Awaiting its baking - in blue roasting pan.
     So, after spending the day resting on the couch, I got up and finally made this pudding. It was - if you haven't already guessed - amazing. It was everything I said it was, and sprinkled with a little powdered sugar, the best end to a meal I finally did not have to cook myself. Ah heaven.



Lemon Ricotta Pudding
Adapted from Dessert by Katy Holder 

1 1/2 cups Sugar
1/4 cup Butter
1 1/2 cups Ricotta
3 Eggs Separated
1/4 cup Flour
1/2 tsp Baking Powder
1/4 cup Lemon Juice
Confectioners Sugar for Sprinkling

        Pre-heat the oven to 350 degrees and grease a casserole dish with 6 cup capacity. Set some water to bowl. In one bowl, beat the butter and sugar together thoroughly with an electric mixer. Then, add the three egg yolks and beat them in. In a small bowl, whisk together the flour and baking powder. Add the dry mixture and ricotta alternately to the butter-sugar-egg yolk mixture, beating well after each addition. In a separate bowl, whisk the egg whites until they are stiff and form peaks (if using the same mixer: clean the whisks well). In two batches, fold the egg whites into the rest of the mixture. Place the casserole dish on a roasting pan, and fill the casserole dish with the mixture. Place them both in the oven, and then fill the roasting pan with water so it comes halfway up the dish. Bake for about an hour (it took me about 45 minutes, or until a toothpick pushed into the center comes out clean and the pudding doesn't jiggle when you pull the pan. The top will be browned, don't worry. Then, let it cool a little, and sprinkle confectioners sugar over the top. Lastly, serve, and eat!

_EXTRACTED RECORDS:_
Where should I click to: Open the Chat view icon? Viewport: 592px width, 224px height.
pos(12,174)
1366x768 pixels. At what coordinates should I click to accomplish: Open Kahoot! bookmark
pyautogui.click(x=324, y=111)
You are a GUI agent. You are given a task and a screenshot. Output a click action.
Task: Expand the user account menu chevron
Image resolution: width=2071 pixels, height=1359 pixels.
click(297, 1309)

_PROBLEM SET:_
[A] In the lemon ricotta pudding recipe, to what temperature should the oven be preheated?
[B] Rewrite all the entries, switching every "Open" to "Select" and keeping everything else the same.

_THE RESULTS:_
[A] 350 degrees

[B]
Where should I click to: Select the Chat view icon? Viewport: 592px width, 224px height.
pos(12,174)
1366x768 pixels. At what coordinates should I click to accomplish: Select Kahoot! bookmark
pyautogui.click(x=324, y=111)
You are a GUI agent. You are given a task and a screenshot. Output a click action.
Task: Expand the user account menu chevron
Image resolution: width=2071 pixels, height=1359 pixels.
click(297, 1309)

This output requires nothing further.